>>

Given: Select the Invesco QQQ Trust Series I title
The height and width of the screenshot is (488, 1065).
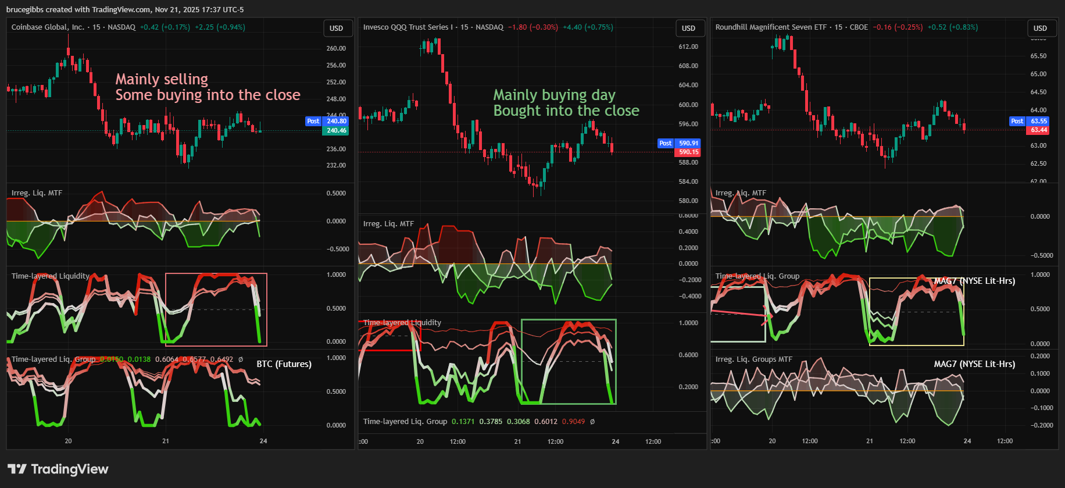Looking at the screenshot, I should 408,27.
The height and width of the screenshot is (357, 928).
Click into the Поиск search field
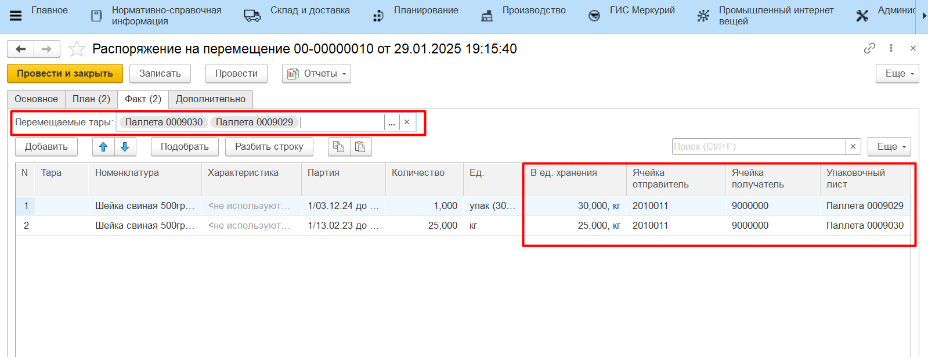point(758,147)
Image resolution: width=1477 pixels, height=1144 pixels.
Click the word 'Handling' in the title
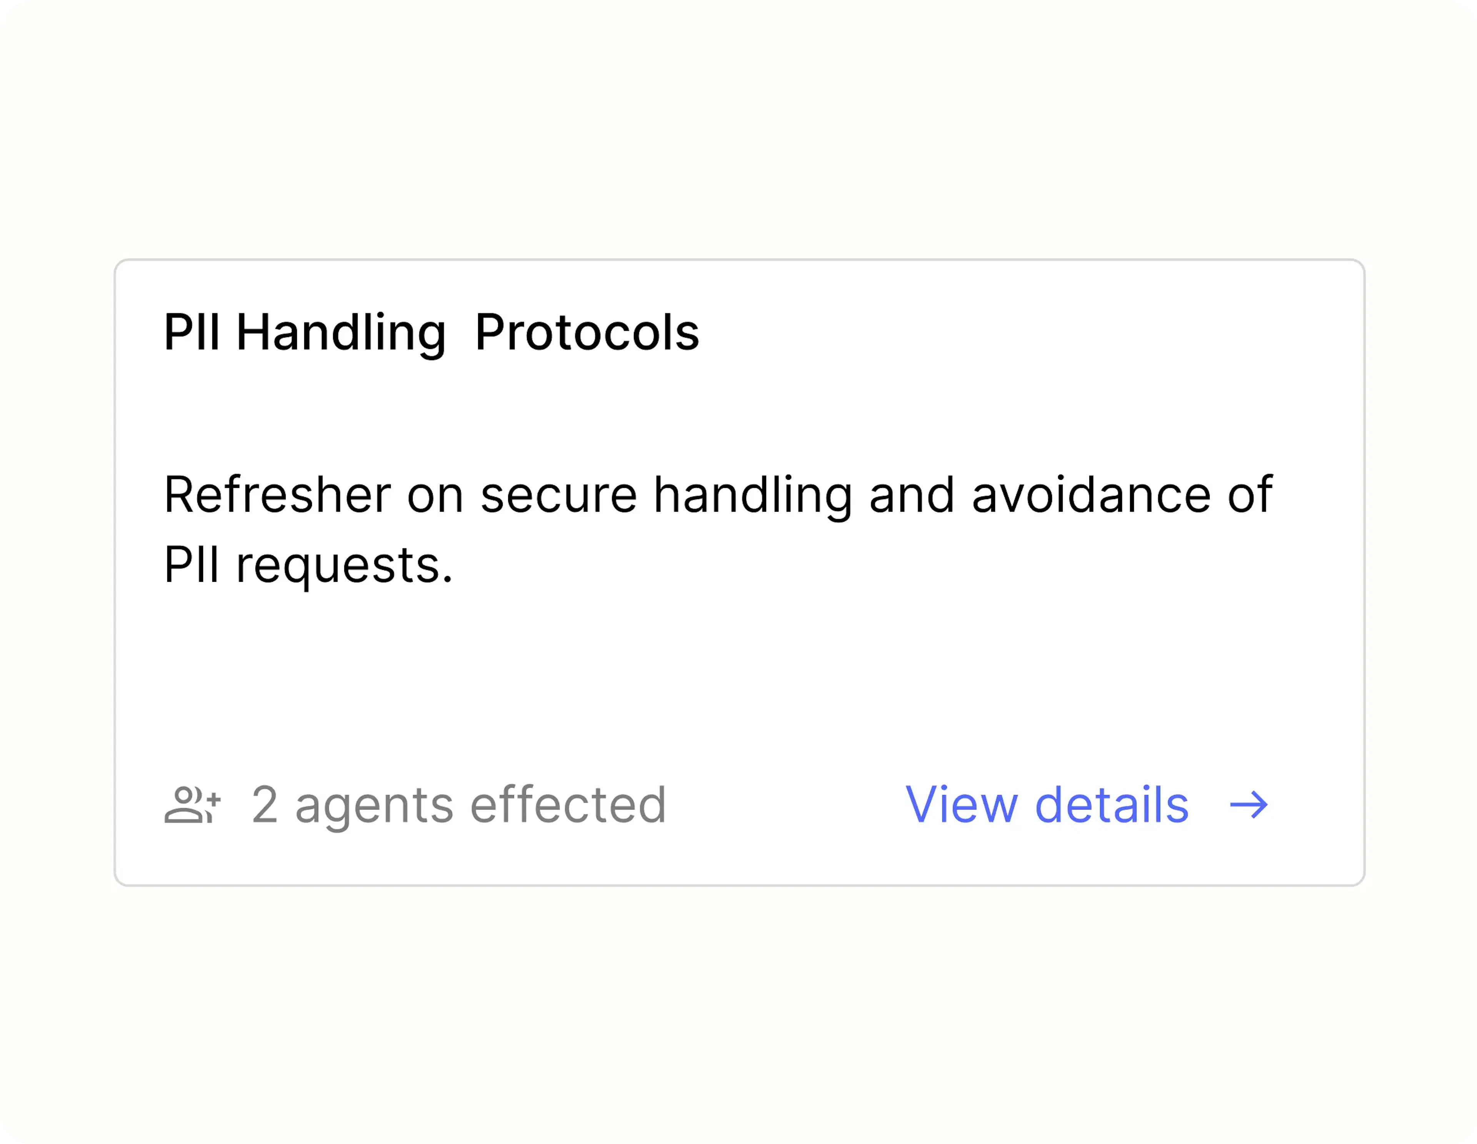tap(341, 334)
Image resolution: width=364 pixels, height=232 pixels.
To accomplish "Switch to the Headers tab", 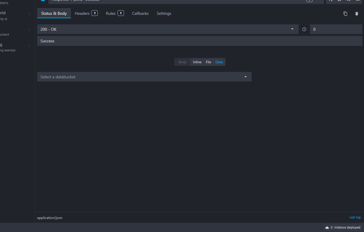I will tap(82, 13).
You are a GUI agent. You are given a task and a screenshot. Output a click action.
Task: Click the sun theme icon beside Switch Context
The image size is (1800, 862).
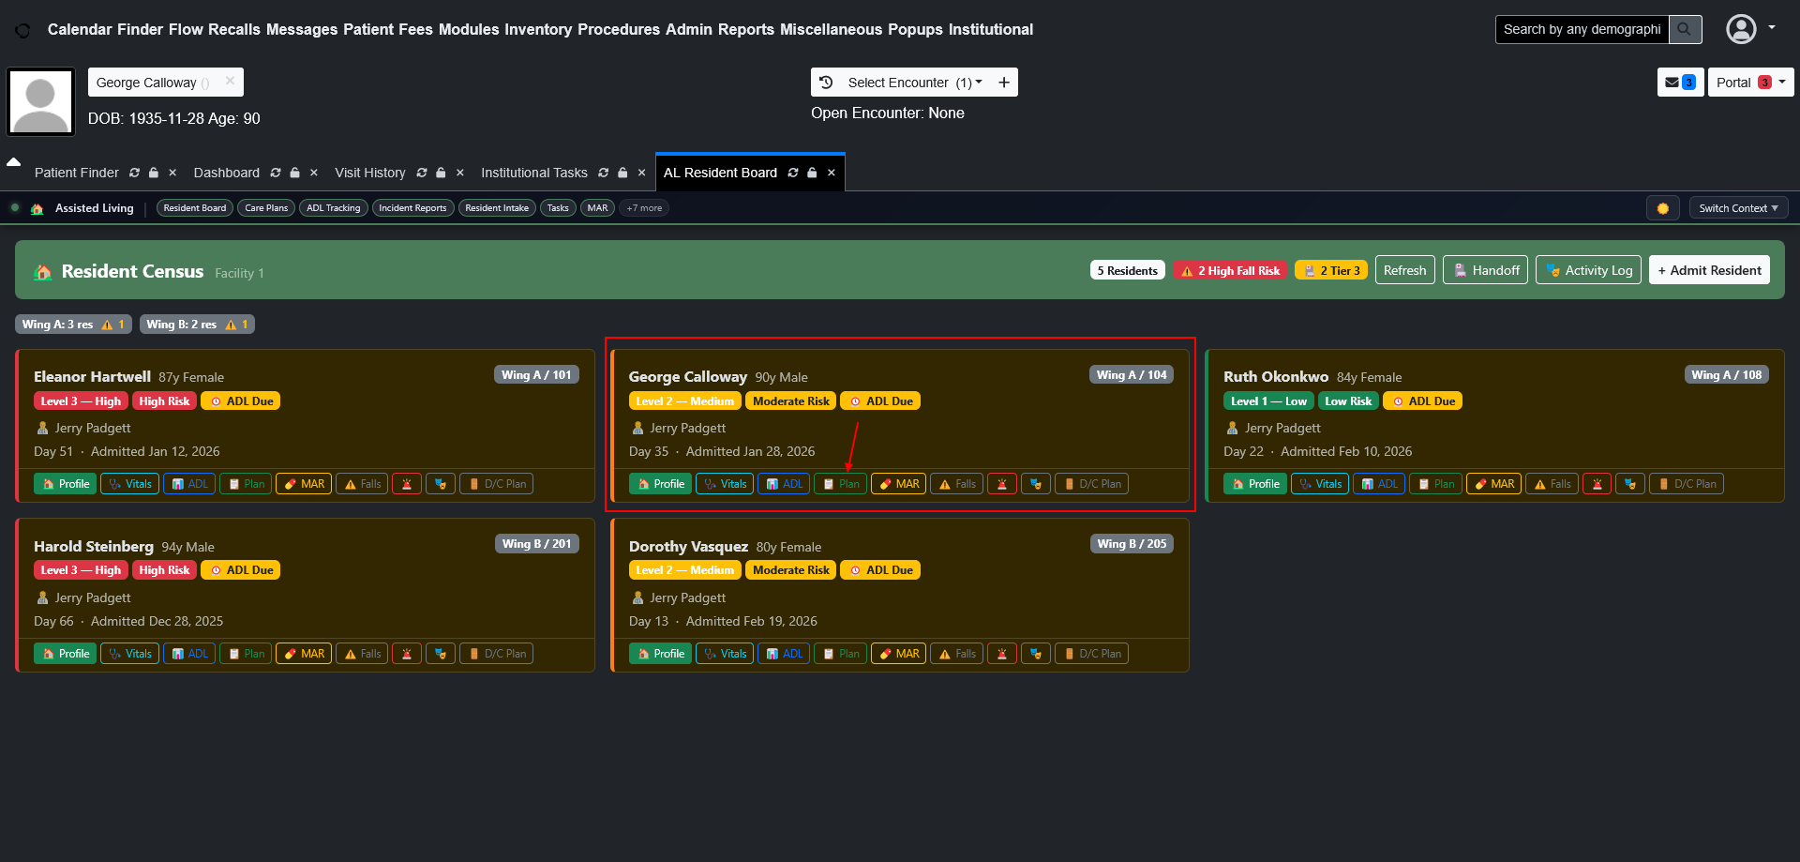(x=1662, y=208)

<<

_DIRECTIONS FOR THIS TASK_: Leaving all pictures aside, print exactly the lines from the one that contains "You are a GUI" through the last line of the data above, inclusive.

_ANSWER TO THIS EXERCISE_:
You are a GUI agent. You are given a task and a screenshot. Output a click action.
Task: Click the sun theme icon beside Switch Context
The image size is (1800, 862).
(x=1662, y=208)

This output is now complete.